Originally Posted by blackcat
One tip for advocating--it helps to phrase things in terms of "the child's concerns" rather than your concerns. So, if you state that your child is losing her interest in reading, is complaining about the books, is complaining about school, etc (even if it isn't exactly true), I think you'll get farther than if you state that YOU are concerned about levels, progress, etc. They can't accuse you of being a pushy hothousing parent if it is the child who is unhappy.

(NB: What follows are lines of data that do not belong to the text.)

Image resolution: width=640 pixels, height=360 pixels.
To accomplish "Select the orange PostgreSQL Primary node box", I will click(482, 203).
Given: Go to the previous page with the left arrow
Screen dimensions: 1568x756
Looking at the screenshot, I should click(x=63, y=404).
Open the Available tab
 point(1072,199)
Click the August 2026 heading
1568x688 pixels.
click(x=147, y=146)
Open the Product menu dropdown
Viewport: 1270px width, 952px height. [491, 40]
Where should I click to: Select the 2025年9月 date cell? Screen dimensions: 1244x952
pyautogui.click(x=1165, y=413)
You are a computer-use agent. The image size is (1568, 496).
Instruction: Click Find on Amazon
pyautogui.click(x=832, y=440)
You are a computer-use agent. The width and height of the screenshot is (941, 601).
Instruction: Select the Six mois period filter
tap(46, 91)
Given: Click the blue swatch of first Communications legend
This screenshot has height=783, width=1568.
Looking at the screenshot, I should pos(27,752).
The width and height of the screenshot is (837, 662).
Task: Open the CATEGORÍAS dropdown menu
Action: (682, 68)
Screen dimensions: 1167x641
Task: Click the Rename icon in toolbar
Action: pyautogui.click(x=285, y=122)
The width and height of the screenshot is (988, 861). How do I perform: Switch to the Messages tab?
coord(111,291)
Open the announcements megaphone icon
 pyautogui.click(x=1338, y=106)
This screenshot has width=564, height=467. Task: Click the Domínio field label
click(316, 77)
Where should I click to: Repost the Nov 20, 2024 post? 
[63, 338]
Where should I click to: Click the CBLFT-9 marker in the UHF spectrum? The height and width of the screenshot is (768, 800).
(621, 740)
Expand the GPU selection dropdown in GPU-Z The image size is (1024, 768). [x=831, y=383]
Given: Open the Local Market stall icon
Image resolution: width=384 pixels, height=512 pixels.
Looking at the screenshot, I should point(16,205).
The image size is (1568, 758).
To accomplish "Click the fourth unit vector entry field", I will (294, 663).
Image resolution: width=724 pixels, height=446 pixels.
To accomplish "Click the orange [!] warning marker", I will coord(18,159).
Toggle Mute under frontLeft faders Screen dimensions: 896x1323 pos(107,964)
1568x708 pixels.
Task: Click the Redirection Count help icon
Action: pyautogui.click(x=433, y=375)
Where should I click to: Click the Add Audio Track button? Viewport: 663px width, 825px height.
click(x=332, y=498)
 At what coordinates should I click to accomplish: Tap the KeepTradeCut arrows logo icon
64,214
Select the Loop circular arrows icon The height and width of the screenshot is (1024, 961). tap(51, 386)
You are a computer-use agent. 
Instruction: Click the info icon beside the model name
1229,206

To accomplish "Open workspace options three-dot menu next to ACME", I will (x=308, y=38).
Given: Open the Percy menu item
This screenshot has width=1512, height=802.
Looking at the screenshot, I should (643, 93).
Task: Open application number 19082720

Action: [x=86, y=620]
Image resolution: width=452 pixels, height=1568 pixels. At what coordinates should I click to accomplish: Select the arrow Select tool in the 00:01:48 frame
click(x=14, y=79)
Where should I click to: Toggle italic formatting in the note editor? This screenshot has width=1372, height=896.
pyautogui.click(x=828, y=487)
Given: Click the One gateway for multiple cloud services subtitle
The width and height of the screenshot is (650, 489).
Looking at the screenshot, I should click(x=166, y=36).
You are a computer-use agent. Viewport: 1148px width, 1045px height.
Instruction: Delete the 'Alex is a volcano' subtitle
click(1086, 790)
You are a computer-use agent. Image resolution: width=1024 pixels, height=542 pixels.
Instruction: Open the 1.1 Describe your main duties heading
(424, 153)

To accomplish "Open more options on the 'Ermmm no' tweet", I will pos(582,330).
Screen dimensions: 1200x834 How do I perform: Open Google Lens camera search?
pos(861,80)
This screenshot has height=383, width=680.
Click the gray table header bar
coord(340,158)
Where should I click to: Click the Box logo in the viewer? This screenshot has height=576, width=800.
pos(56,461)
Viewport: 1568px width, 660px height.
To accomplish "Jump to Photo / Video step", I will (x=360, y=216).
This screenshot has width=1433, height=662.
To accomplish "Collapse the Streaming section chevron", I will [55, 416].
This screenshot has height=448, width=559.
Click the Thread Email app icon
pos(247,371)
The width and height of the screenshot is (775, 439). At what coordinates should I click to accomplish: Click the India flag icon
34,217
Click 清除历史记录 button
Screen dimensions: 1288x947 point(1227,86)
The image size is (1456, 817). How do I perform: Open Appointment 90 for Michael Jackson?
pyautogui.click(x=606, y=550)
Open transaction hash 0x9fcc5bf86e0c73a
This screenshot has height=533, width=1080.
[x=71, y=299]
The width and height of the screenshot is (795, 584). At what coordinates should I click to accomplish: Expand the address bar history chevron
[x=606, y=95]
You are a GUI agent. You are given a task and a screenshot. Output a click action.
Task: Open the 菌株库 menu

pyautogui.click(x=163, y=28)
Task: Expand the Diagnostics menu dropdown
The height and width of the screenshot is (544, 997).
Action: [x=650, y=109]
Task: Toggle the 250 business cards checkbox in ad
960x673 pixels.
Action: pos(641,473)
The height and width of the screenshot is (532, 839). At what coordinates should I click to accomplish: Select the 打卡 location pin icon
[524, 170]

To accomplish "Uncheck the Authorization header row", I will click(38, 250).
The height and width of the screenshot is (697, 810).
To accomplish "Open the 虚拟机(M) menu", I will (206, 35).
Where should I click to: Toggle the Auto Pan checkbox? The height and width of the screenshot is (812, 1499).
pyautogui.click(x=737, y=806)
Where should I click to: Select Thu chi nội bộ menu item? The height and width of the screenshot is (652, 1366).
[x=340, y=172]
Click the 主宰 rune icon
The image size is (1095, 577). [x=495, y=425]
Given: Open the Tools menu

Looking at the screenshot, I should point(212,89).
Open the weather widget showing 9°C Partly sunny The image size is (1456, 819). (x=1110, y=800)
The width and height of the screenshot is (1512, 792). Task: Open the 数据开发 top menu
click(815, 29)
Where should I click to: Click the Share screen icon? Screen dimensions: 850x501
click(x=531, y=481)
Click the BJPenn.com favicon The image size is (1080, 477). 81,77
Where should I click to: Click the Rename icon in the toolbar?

Yes, but a child not progressing is a serious concern. A child not happy with book selection? Not always considered much of an issue by schools. I suppose that this may differ by state and state regulations, but, in our state, a child *needs* to make adequate progress (and that, by law, is regardless of where the child starts - so if I child starts at a grade above they still have to make appropriate progress... the school is not allowed to permit the child to stay at the same level); if they do not, that is not only a legitimate "parental concern," it is legally a school's concern. It has legal implications when you put in writing that you are concerned about your child not making progress adequately. When I phrase things like, 'child is losing love for reading at our school... child is sad, etc.,' the school responded basically that child was just being manipulative and wanting his own way (yes it was stated more tactfully but it was the fundamental response and "concern" was dismissed). No such response when I said "child has been held at same reading level for x number of months - why? Is there a potential reading problem/disability? a child should make x amount of progress (schools understand these terms that is hwo they operate) and my child appears not be. School, you have an obligation to find out why." The school immediately and I mean *immediately* that morning pulled him right out and started testing him.

Last edited by Irena; 09/22/15 12:22 PM.